De leur côté, les adversaires les plus militants de l’idée européenne organisent leur baroud d’honneur. Le 31 décembre, c’est au son… d’une cornemuse que 500 opposants participent à une retraite aux flambeaux devant le palais de Westminster où siège le Parlement.
Le 2 janvier, un dîner « européen » de 258 couverts organisé par le Conseil britannique du mouvement européen au château de Hampton Court, une ancienne résidence royale, donne le coup d’envoi des festivités.
Accueillis sous des boules puantes
Le lendemain, la reine Elizabeth II, le prince Philip et Edward Heath assistent à la première grande soirée de gala, à l’opéra de Covent Garden. Ils sont accueillis sous des jets de boules puantes par 200 militants du Front national, un parti nationaliste.

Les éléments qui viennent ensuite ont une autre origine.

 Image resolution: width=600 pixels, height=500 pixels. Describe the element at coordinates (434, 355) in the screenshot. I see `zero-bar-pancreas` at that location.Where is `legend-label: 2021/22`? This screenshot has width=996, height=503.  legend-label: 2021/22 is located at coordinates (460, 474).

L’AFP décrit alors une opinion publique « hésitante » et « profondément divisée ». Cette adhésion avait été décidée en 1972 par un vote du Parlement et les électeurs n’avaient pas été consultés par référendum, contrairement à ceux des deux autres entrants, l’Irlande et le Danemark.
Parti sonder l’« homme de la rue », le reporter de l’Agence, Basile Tesselin, rencontre, dans un pub de Londres, un imprimeur qui lui assène : « Nous avons un gouvernement qui est le nôtre, un Parlement que nous élisons. Nous ne voulons pas être dirigés d’on ne sait quel Bruxelles. Tout ce que nous avons est meilleur que chez vous ».

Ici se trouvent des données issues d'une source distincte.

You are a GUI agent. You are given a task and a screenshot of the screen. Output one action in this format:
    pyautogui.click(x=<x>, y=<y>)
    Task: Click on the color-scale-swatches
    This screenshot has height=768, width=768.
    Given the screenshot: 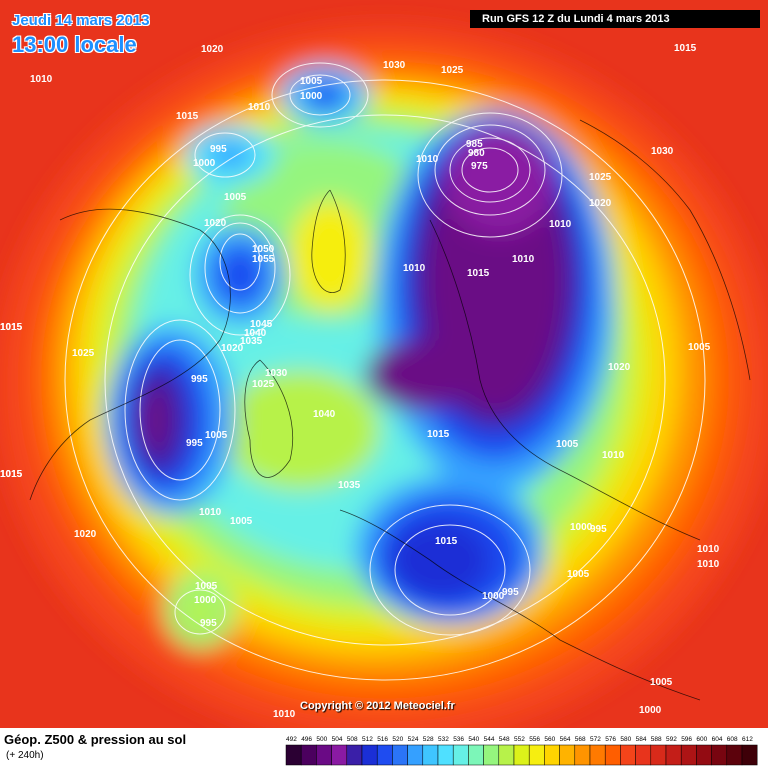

« Vous deviendrez tous communistes en nous ruinant avec vous »
« Je me méfie de vous … je vous vois venir. Vous nous cajolez. Et puis, lorsque nous serons dans votre sacré piège, votre paradis pour imbéciles, vous nous brouillerez avec nos vrais amis, les Américains, les Canadiens, les Australiens. Et vous deviendrez tous communistes en nous ruinant avec vous », renchérit un chauffeur de taxi écossais.
L’estaminet s’emplit de récriminations : sur la TVA, le poids des camions, l’entrée libre des Européens…

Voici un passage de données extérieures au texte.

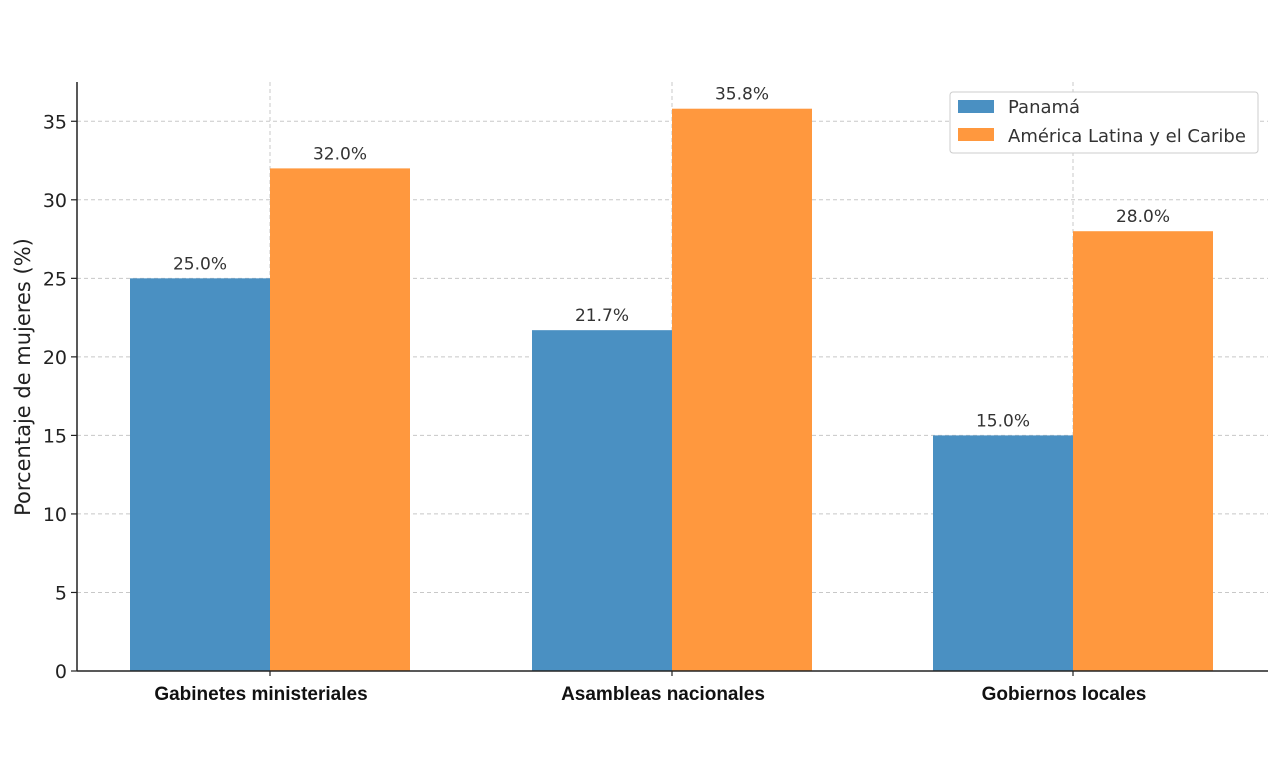  What do you see at coordinates (55, 358) in the screenshot?
I see `y-tick-label: 20` at bounding box center [55, 358].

Un camionneur écossais tranche enfin : « J’aime bien aller en Europe. Spécialement en France. Je m’y sens chez moi. Je n’ai pas confiance dans les Anglais ».
#Brexit A 100 jours du divorce entre le Royaume-Uni et l’Europe, la première ministre britannique @theresa_may traitée de « stupid woman » par le chef de l’opposition travailliste @jeremycorbyn
cc @franceinfo @mariannetheo @10DowningStreet @UKParliament pic.twitter.com/ADYSzLzd7M— Florent Boutet (@Florent_Boutet) December 19, 2018
De son côté, l’opposition travailliste fait déjà part de son intention de renégocier le traité d’adhésion. Son leader, Harold Wilson, accuse le gouvernement d’avoir « abdiqué » ses responsabilités devant les instances de Bruxelles.
Revenu au pouvoir, et après avoir obtenu une renégociation, il organisera en 1975 un premier référendum sur le maintien du pays dans la CEE. Le oui l’emportera à 67%.
Quarante-et-un ans plus tard, le 23 juin 2016, les Britanniques voteront cette fois à 51,9% pour quitter l’UE. Un Brexit qui plongera le Royaume-Uni dans une succession de crises avant une sortie effective le 31 janvier 2020, puis la fin de sa participation au marché unique et à la libre circulation le soir du 31 décembre.